Supplied data Block Start

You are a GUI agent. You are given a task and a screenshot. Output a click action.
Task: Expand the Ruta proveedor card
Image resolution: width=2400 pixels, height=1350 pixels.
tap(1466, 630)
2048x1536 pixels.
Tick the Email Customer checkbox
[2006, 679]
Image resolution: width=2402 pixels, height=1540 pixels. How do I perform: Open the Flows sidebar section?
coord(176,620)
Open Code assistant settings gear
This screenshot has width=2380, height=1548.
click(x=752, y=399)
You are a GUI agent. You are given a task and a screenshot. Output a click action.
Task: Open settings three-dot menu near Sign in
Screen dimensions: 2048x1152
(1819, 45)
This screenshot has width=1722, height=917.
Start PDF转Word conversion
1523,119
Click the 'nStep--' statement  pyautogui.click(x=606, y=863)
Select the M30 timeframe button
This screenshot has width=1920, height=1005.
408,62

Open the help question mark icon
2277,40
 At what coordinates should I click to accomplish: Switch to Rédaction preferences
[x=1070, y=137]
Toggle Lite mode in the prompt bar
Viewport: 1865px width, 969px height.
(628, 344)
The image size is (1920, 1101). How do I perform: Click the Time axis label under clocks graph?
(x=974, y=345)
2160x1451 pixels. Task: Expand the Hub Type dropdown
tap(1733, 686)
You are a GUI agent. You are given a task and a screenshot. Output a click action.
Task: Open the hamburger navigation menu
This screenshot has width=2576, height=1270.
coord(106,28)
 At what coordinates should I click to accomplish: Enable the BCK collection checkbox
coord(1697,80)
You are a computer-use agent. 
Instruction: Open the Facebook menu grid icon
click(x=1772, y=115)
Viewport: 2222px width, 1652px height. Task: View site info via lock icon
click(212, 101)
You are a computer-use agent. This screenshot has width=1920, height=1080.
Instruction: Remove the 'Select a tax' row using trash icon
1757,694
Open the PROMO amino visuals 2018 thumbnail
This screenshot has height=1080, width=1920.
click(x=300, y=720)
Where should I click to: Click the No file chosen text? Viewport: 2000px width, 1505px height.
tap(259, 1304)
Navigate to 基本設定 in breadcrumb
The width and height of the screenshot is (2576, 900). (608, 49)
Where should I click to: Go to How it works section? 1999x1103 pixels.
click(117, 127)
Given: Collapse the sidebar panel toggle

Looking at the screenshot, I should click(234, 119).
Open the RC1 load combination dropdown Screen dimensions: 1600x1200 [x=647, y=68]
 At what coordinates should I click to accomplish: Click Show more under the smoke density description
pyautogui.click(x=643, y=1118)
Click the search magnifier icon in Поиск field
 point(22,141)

Supplied data Block End

* **Exercise description**
Retype every entry, keeping each character as it was.

* **Reply**
You are a GUI agent. You are given a task and a screenshot. Output a click action.
Task: Expand the Ruta proveedor card
Image resolution: width=2400 pixels, height=1350 pixels.
tap(1466, 630)
2048x1536 pixels.
Tick the Email Customer checkbox
[2006, 679]
Image resolution: width=2402 pixels, height=1540 pixels. How do I perform: Open the Flows sidebar section?
coord(176,620)
Open Code assistant settings gear
This screenshot has width=2380, height=1548.
click(x=752, y=399)
You are a GUI agent. You are given a task and a screenshot. Output a click action.
Task: Open settings three-dot menu near Sign in
Screen dimensions: 2048x1152
(1819, 45)
This screenshot has width=1722, height=917.
Start PDF转Word conversion
1523,119
Click the 'nStep--' statement  pyautogui.click(x=606, y=863)
Select the M30 timeframe button
This screenshot has width=1920, height=1005.
408,62

Open the help question mark icon
2277,40
 At what coordinates should I click to accomplish: Switch to Rédaction preferences
[x=1070, y=137]
Toggle Lite mode in the prompt bar
Viewport: 1865px width, 969px height.
(628, 344)
The image size is (1920, 1101). How do I perform: Click the Time axis label under clocks graph?
(x=974, y=345)
2160x1451 pixels. Task: Expand the Hub Type dropdown
tap(1733, 686)
You are a GUI agent. You are given a task and a screenshot. Output a click action.
Task: Open the hamburger navigation menu
This screenshot has width=2576, height=1270.
coord(106,28)
 At what coordinates should I click to accomplish: Enable the BCK collection checkbox
coord(1697,80)
You are a computer-use agent. 
Instruction: Open the Facebook menu grid icon
click(x=1772, y=115)
Viewport: 2222px width, 1652px height. Task: View site info via lock icon
click(212, 101)
You are a computer-use agent. This screenshot has width=1920, height=1080.
Instruction: Remove the 'Select a tax' row using trash icon
1757,694
Open the PROMO amino visuals 2018 thumbnail
This screenshot has height=1080, width=1920.
click(x=300, y=720)
Where should I click to: Click the No file chosen text? Viewport: 2000px width, 1505px height.
tap(259, 1304)
Navigate to 基本設定 in breadcrumb
The width and height of the screenshot is (2576, 900). (608, 49)
Where should I click to: Go to How it works section? 1999x1103 pixels.
click(117, 127)
Given: Collapse the sidebar panel toggle

Looking at the screenshot, I should click(234, 119).
Open the RC1 load combination dropdown Screen dimensions: 1600x1200 [x=647, y=68]
 At what coordinates should I click to accomplish: Click Show more under the smoke density description
pyautogui.click(x=643, y=1118)
Click the search magnifier icon in Поиск field
 point(22,141)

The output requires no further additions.